▶ [Opdracht]
Schrijf het stuk over de uitdrukking "seks hebben" verder, te beginnen na de laatste zin.

▶ [Pagina]
◆ ◆ ◆ ◆

Valse start. Laat ik opnieuw beginnen. In de NRC van maandag 15 juni stond een aflevering uit de rubriek “Zeggen en Schrijven” van Liesbeth Koenen, onder de titel: “Seks hebben”. Een curieus stukje. Ondanks het feit dat Koenen als taalkundige beter weet, en dat ook inderdaad met zoveel woorden schrijft, heeft het precies de structuur die ik in miniatuurtje 40 heb bekritiseerd. Het begint met de observatie van het ontstaan van een eigenaardig taalverschijnsel. Dan volgt de hypothese over waar dit vandaan komt (in dit geval een “leenvertaling” uit het Engels), en ten slotte: afkeuring. Het enige wat in Koenens stukje ontbreekt is de opmerking dat de gewraakte uitdrukking “gemakzuchtig” of “vaag” is. Maar daar staat dan weer tegenover dat er sappige associaties met de Amerikaanse volksgeest opgeroepen worden.
Tijd voor een korte samenvatting: het gaat om de constructie “seks hebben”, die volgens Koenen sinds de Clinton-Lewinsky-affaire pas goed in de Nederlandse taal is terechtgekomen, als vertaling van “to have sex”. Koenen voelt een weerzin tegen deze vertaling, omdat die een associatie oproept met “de verwrongen manier waarop Amerikanen tegen seks aankijken”. Mooi he? Seks is, volgens de Amerikanen (volgens Koenen dan weer), “vies, voos en vunzig”. Het is deze “angst voor seks” die uit de uitdrukking “seks hebben” naar voren komt.
Eigenlijk is het jammer dat de linguistische feiten deze associaties juist tegenspreken. Waar het om gaat, zijn de verschillende gebruiksmogelijkheden van het Nederlandse “hebben” en het Engelse “have” met een zelfstandig-naamwoordgroep (NP) als lijdend voorwerp.

◆ ◆ ◆ ◆

▶ [Brongegevens]

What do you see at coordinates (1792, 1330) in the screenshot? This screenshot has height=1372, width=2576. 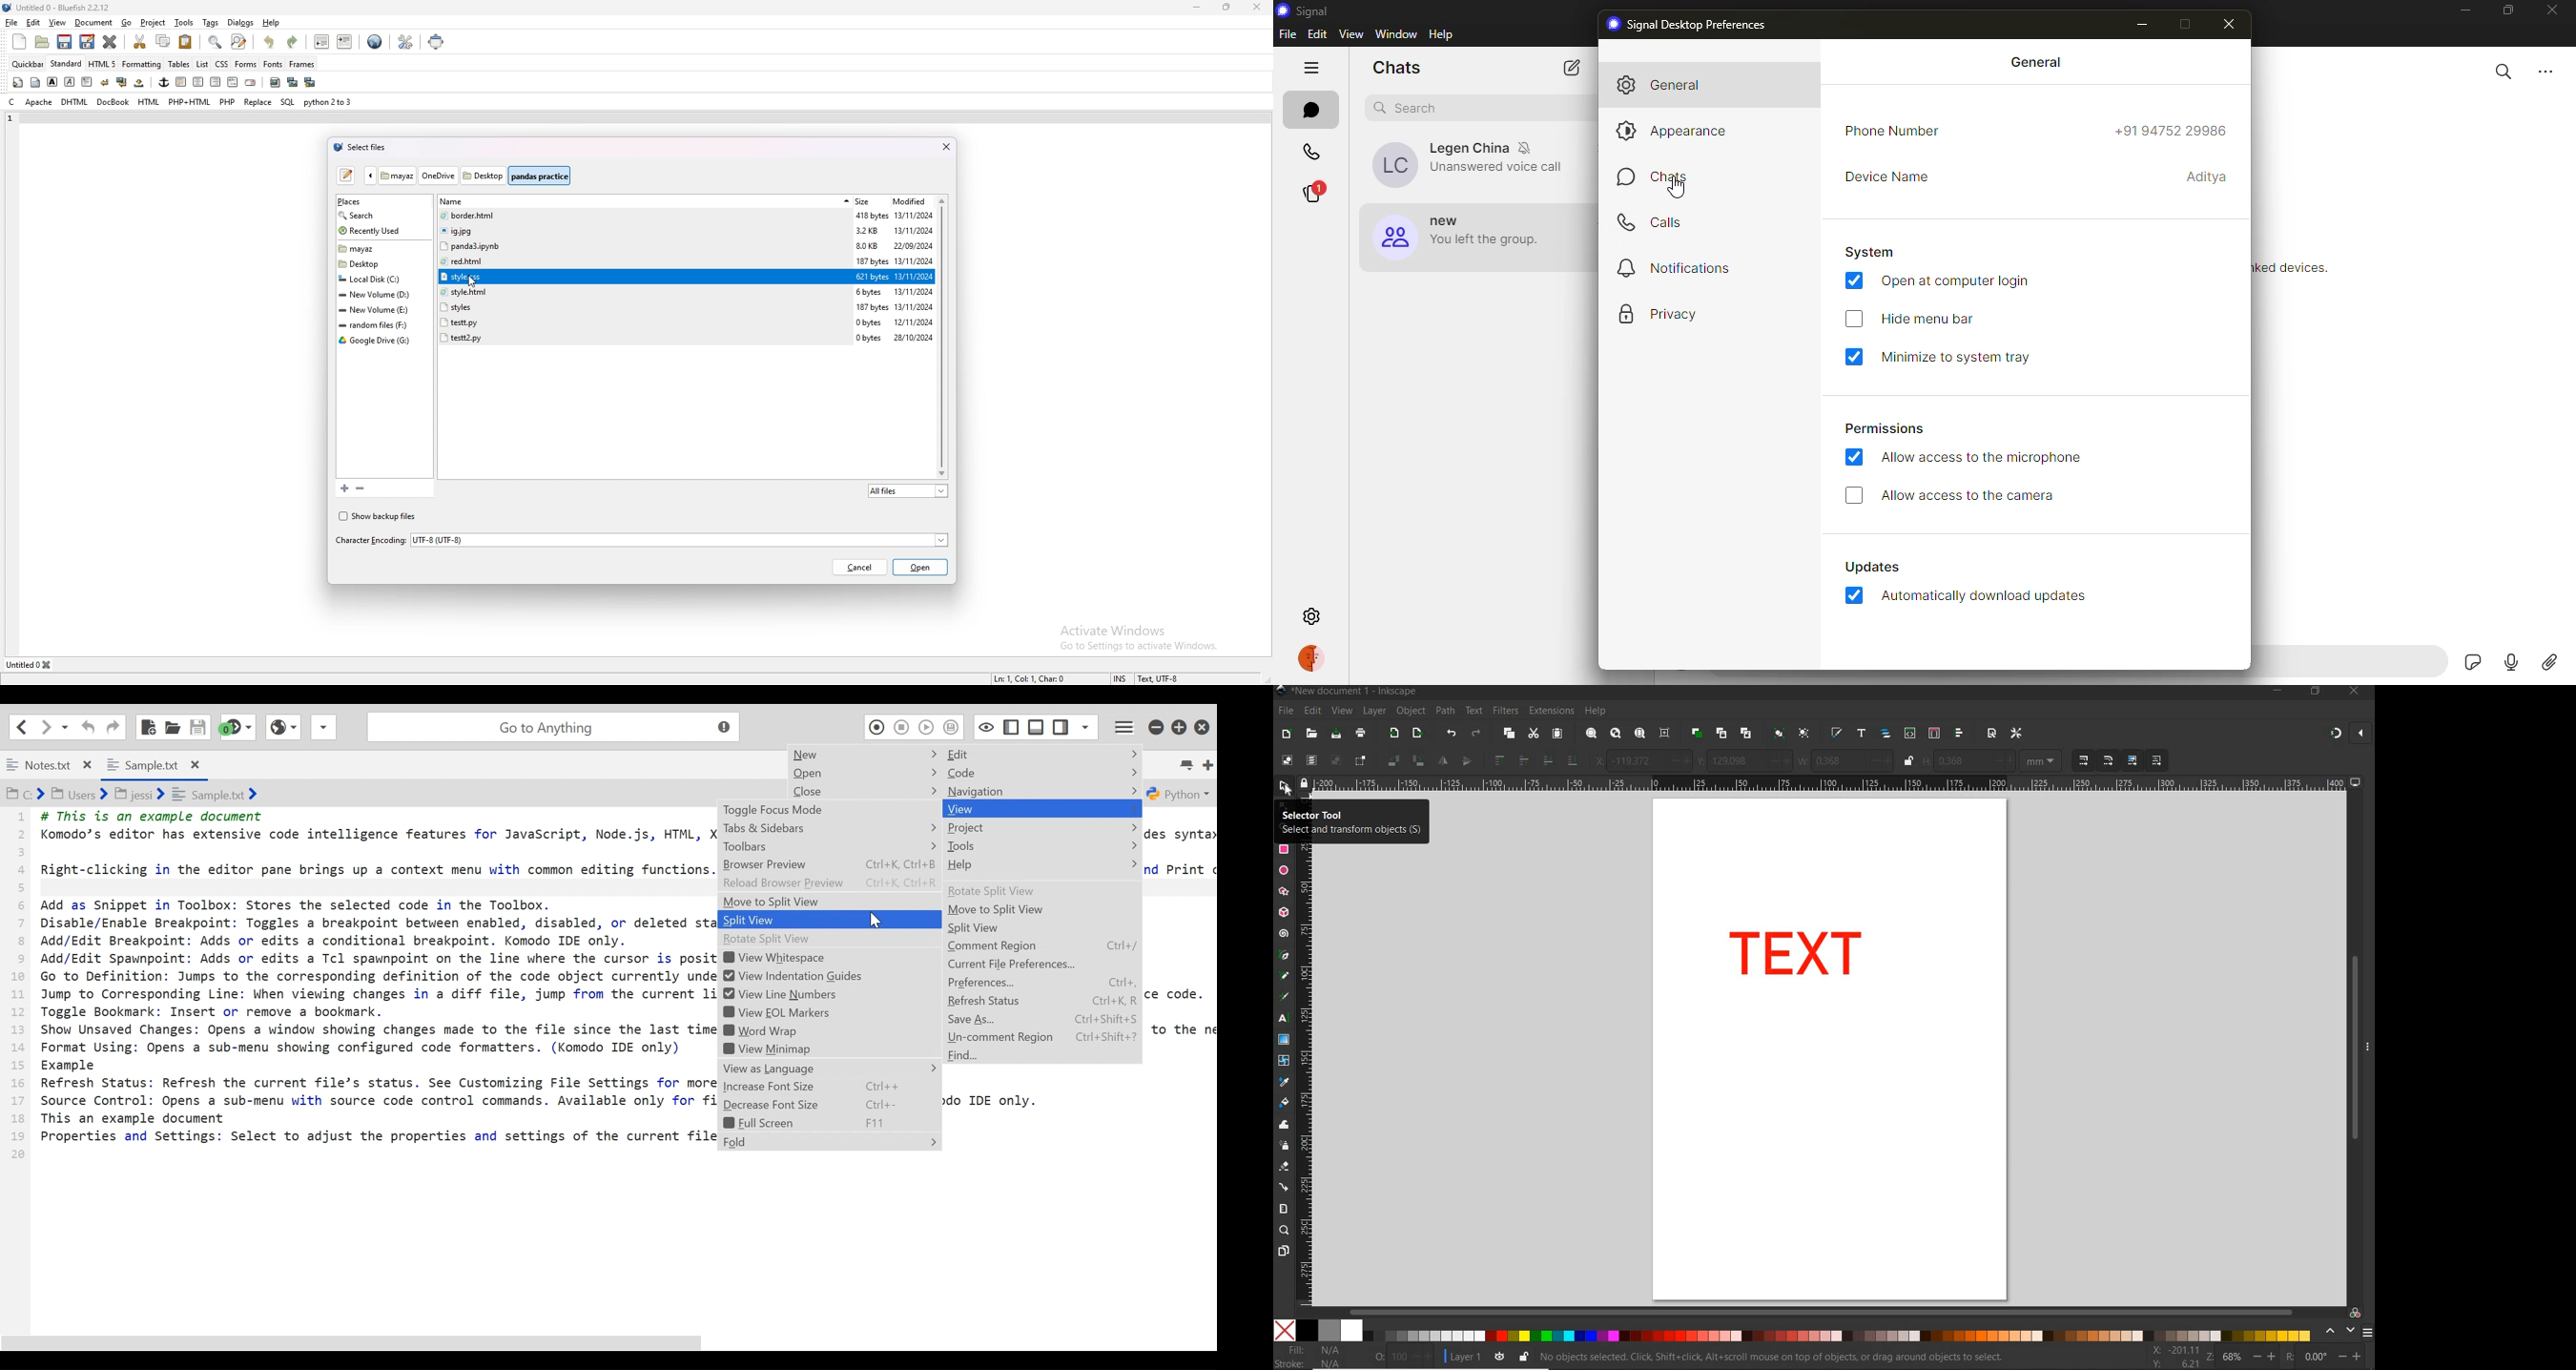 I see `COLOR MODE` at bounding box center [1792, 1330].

◆ ◆ ◆ ◆

▶ [Antwoord]
Koenen merkt op, dat waar het Nederlands “hebben” combineert met “honger”, “dorst”, “zin”, “pijn”, “angst”, het Engels juist “zijn” gebruikt (met “hongerig”, “in pijn”, etc.). Jammer overigens dat dit niet opgaat voor “angst” (“to have fear”). Het Engels gebruikt “hebben” daarentegen weer met “lunch”, “koffie”, “diner”, “een snack”, waar dit in het Nederlands weer onmogelijk is. Het Engelse “have” lijkt, zo stelt Koenen, “consumptiever”. Het “consumptieve hebben” gebruiken we in het Nederlands alleen voor woorden als “lol” en “plezier”. Min of meer tot haar eigen verbazing concludeert ze vervolgens onwillig dat dit eigenlijk heel goed aan lijkt te sluiten op de uitdrukking “seks hebben”. Om haar weerzin te verklaren (“maar er wringt nog iets anders”) neemt ze dan haar toevlucht tot associaties met de verwrongen Amerikaanse volksgeest.
Ik denk dat Koenen hier een goede gedachte ten onrechte afbreekt. Volgens mij ligt de kern van haar “weerzin” (ik denk eerder dat het haar taalkundige zesde zintuig is) tegen de uitdrukking juist in dat verschil tussen het Engelse en Nederlandse “hebben”. En Koenens observatie dat het met dat “consumptieve” karakter van “hebben” te maken heeft, slaat de spijker op z’n kop.
Als je kijkt naar de Nederlandse voorbeelden van “hebben” met NP als lijdend voorwerp, dan zie je dat het allemaal zaken betreft die je “overkomen”. Honger, dorst, angst en pijn, dat overkomt je allemaal. In het Engels zijn die lijdende voorwerpen allemaal zaken die je “neemt”: lunch, koffie, een snack. Het gevolg is in beide gevallen vergelijkbaar: je “hebt” het. Je zou het verschil kunnen samenvatten met: in het Nederlands is “hebben” het gevolg van “krijgen” en in het Engels is “hebben” het gevolg van “nemen”.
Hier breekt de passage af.